On Saturday, the Nose woke up and gave thanks for Ted Piccolo.
It's not my normal morning routine, to be sure, but if anyone deserved a bleary-eyed blessing last week, it was the North Portland anti-government activist.
The Proboscis last rapped with Ted in 2000, when he was applying for the job of city commissioner. He wanted to run for the City Council in the worst way--and, as goes the punchline, he succeeded. Aside from his Sizemore Lite© rhetoric, he had no platform. He had no new ideas. He had no clue. His main qualification seemed to be that he wasn't Charlie Hales--a characteristic shared by 531,599 other residents of our fair city. Charlie sent Ted scurrying back to St. Johns, where, to be honest, we forgot all about him.
Until Saturday.
You see, on Friday the Oregon Supreme Court nuked the state's term-limits law. In 1992, voters overwhelmingly passed an initiative that not only limited the terms of state legislators but also would have forced early retirement on members of Oregon's congressional club. That shot at Congress turned out to be a big mistake.
Although the U.S. Supreme Court has since squelched congressional term limits, the state Supremes last week ruled that the 1992 initiative should have been split up into at least two questions, as it changed more than one part of the state constitution.
Now, the Nose happens to think that limiting the terms of state lawmakers makes as much sense as banning pretzels from the White House. It's an $830 solution to a 90-cent problem.
But the Schnoz also thinks that despite what other term-limit critics will tell you, voters in 1992 knew exactly what they were doing. The fact that Congress was mixed in with the Legislature didn't bother them a bit. So they've got every right to be mad as Shaq that those black robes in Salem are poking them in the eye on the basis of some legal technicality.
Which brings us, finally, to Ted, who proved to be both smarter and luckier than we thought.
Ted saw this mess coming. That's why, in mid-December, he filed a proposed new initiative to restore legislative term limits. Then, through a bizarre stroke of good fortune, he sat back and watched the Jan. 8 deadline for comments come and go.

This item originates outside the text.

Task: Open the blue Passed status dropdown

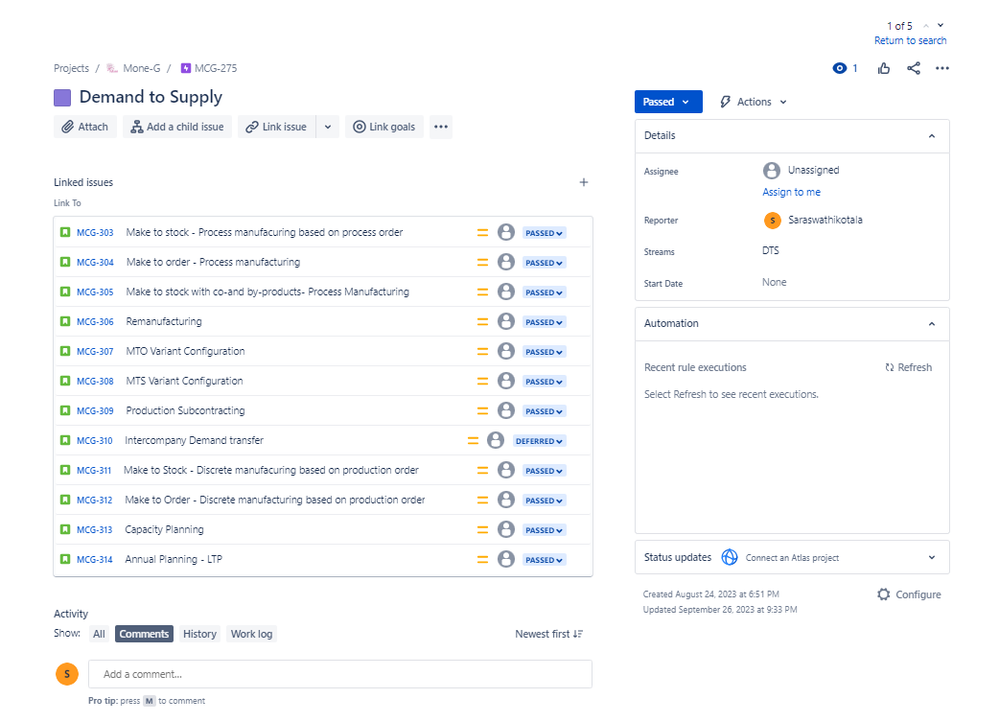Action: pyautogui.click(x=668, y=102)
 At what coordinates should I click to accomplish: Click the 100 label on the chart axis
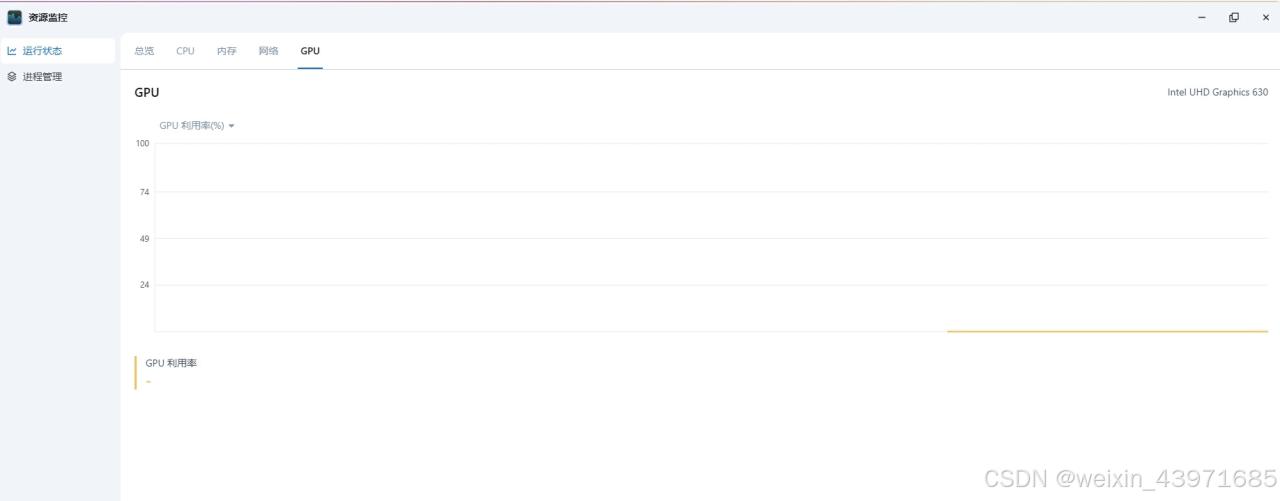coord(142,143)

Despite the glut of savvy political operators in this state who detest term limits, none of them bothered to file a comment on the proposed ballot title. That means no one has the standing to challenge it, a common tactic used to delay the signature-gathering process. As a result, Ted should be able to get his measure onto the ballot with little difficulty.
Through an odd set of circumstances, Ted Piccolo and the Supremes have teamed up to provide a referendum on term limits in Oregon. In fact, the debate has already started. The pro-limit side has trotted out its clichés about the evils of "career politicians," while the anti crowd makes the unconvincing argument that short-time legislators are more beholden to lobbyists.
The crux of the term-limit question, however, comes down to experience. Next month's special session will give voters a front-row seat to high-stakes political theater. And when it comes time to crunch the numbers and make tough choices, the folks providing the leadership won't be the tax-and-spend liberals from Portland. Instead, it will be graybeards such as Sens. Len Hannon and Gene Derfler, a pair of downstate Republicans who had already spent a combined 14 years in office when voters passed term limits in '92 and who, if Piccolo has his way, will be unceremoniously bounced out of Salem later this year.
It's a safe bet that the Schnoz will be voting against Ted's measure, but he's glad that he'll have the chance to do so.